The glorious 1981-82 season was filled with Isles feats of valor, vigor and victories. When the regular season concluded, the Nassaumen stood tall with 54 victories, only 16 losses and 10 ties. (Brooks' Rangers did well enough with a 39-27-14 mark.)
In face-to-face regular season combat the Isles held a 6-2-0 advantage.
But that all faded into the rearview mirror. The playoffs were in front of us; Rangers vs Flyers, Islanders vs. Penguins. Winners then would face off against each other.
Manhattan's goalie Eddie Mio had upset the Flyers while Pittsburgh's Michel Dion almost did likewise against the Good Guys. That inevitably led to what has become known as "The Expressway Series Part IV."

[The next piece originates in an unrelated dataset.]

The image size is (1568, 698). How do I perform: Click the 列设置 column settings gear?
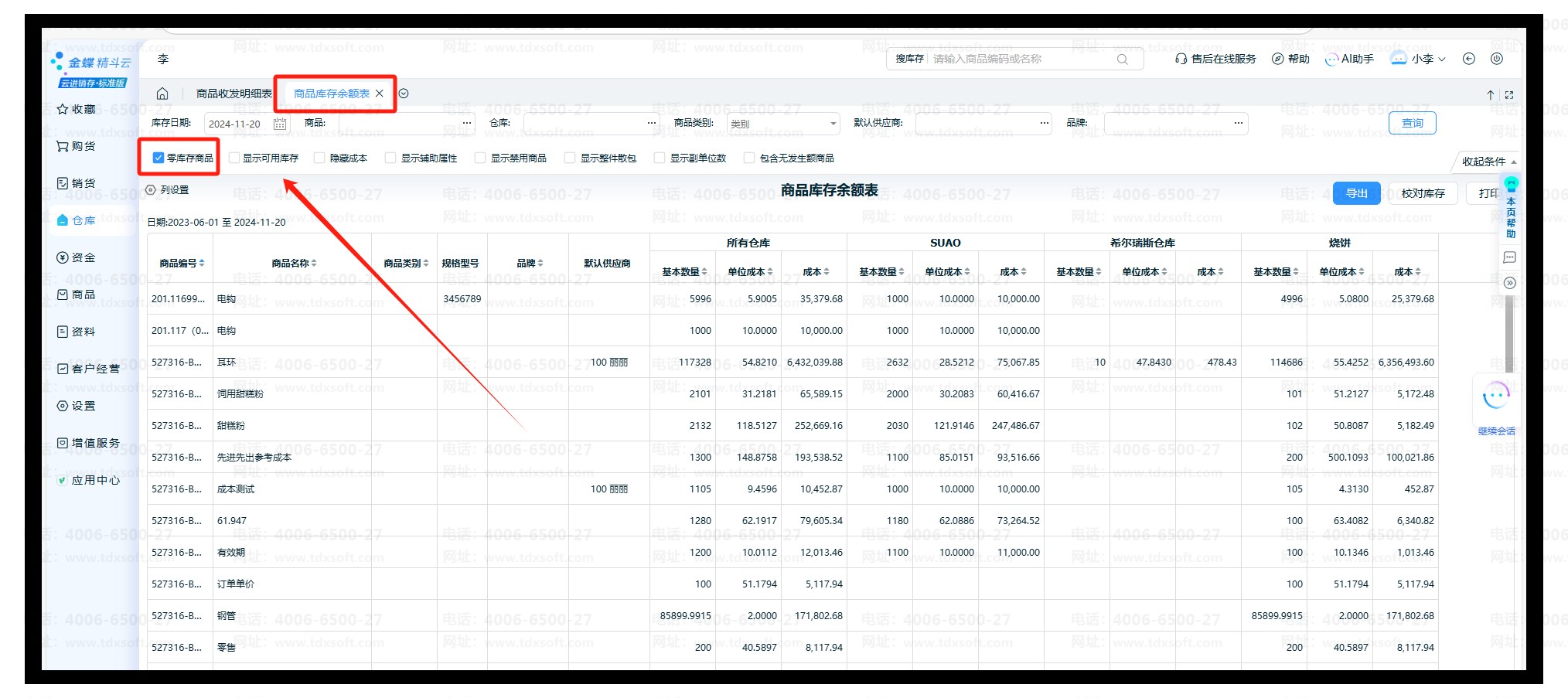(151, 189)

"Pittsburgh gave us a scare all right," said Isles backliner Dave Langevin. "We knew that the Rangers were gonna make it just as tough -- or tougher -- for us."

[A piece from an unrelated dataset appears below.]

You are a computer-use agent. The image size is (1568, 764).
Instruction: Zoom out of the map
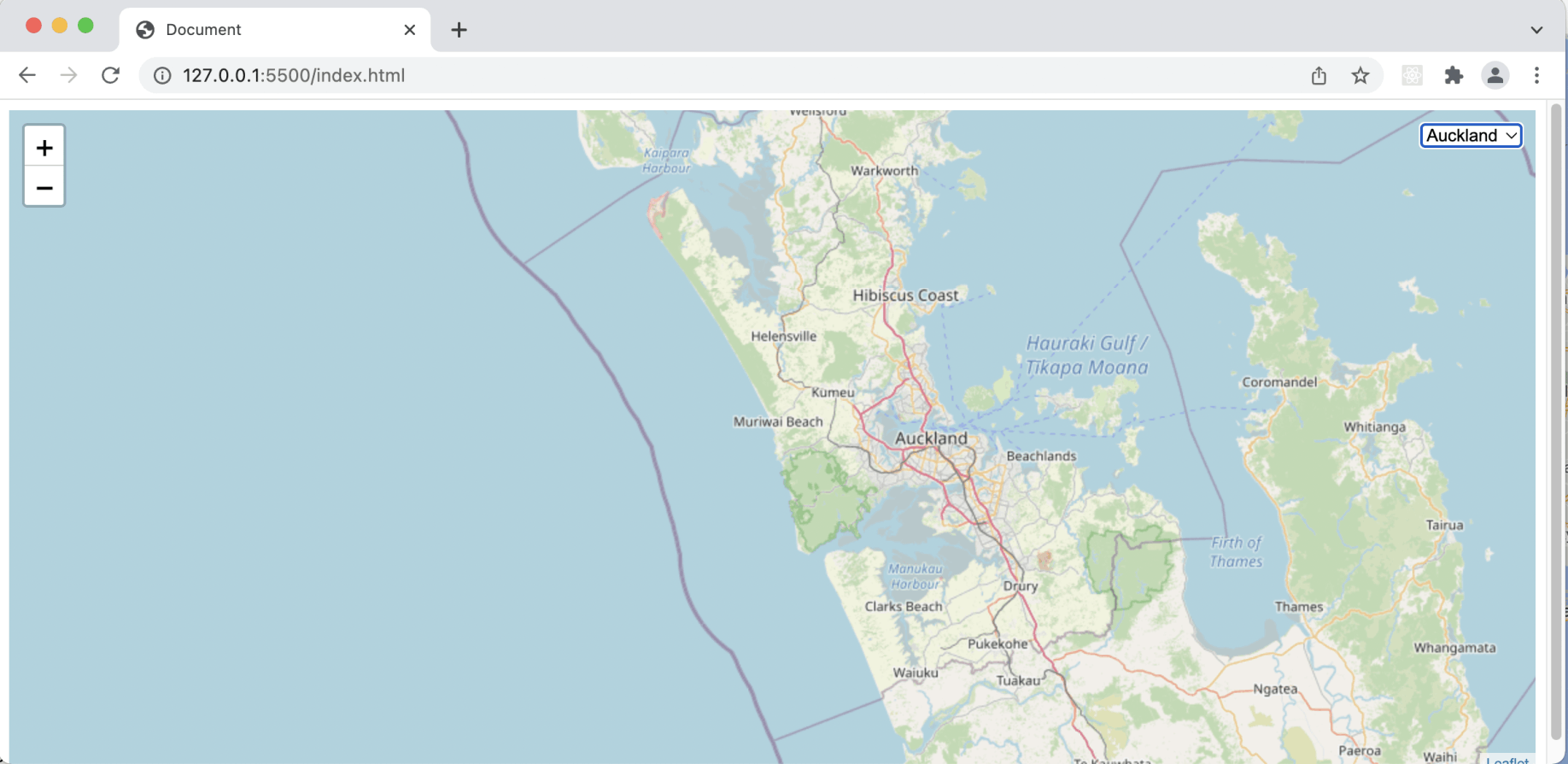coord(44,187)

The teams split the first two games on the Island and now the Rangers were home for two in a row. More than a few of the press box horde believed that Herb Brooks had devised the formula for knocking off the Defending Champions.

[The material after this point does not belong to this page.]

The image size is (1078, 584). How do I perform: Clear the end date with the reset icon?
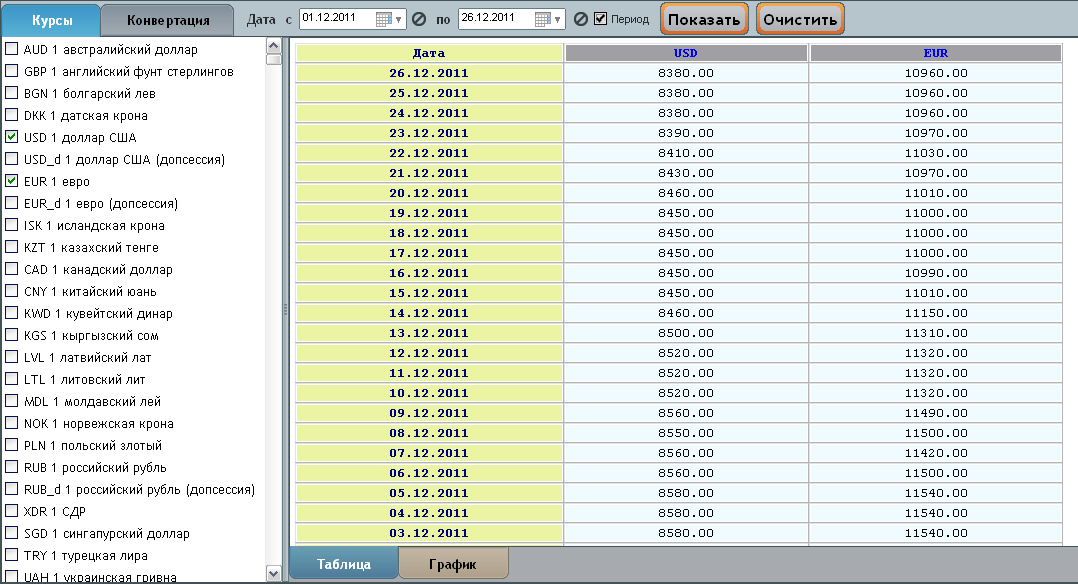point(579,19)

It sure looked that way after the Blueshirts Mike Allison put the Rangers ahead 3-2 early in the third period. I remember turning to a SportsChannel techie not very happily: "The Rangers look like the better team tonight." The guy said nothing; just nodded his head.
Fortunately, the Islanders Kid Lightning, Bob Bourne, thrust a backhander past Ed Mio at 8:26 sending the game to overtime which the Rangers dominated.
To The Maven, the Isles reminded me of beleaguered Pauline from the old movie thriller "The Perils Of Pauline." Every face-off seemed about to spell doom.
Of course no one could predict what would come of a face-off in the home team's zone with almost two minutes elapsed in the sudden death period.
(I never asked Al Arbour what he was thinking at this point but when I looked up, there was Ken Morrow backing Bryan Trottier for the face-off. Was this to be the start of something big?)
I leaned forward over the press box desk at the face-off gathering. About ten seconds before the three minute mark, action unfolded as follows:
1. Trots wins the face-off.
2 Skims a pass back to Morrow.
3. Kenny shoots but this time does not score.
4. Ed Mio makes the save.
5. The puck drops in front of Mio
6. Bryan beats Eddie to the rebound and scores the OT winner.
Mind you this was not the biggest assist of Morrow's life but it was BIG at the time.
By this time it had become apparent that outstanding Nassau blue liners such as Denis Potvin, Stefan Persson and Mike McEwen were meeting their equal in the likes of The Magical Morrow.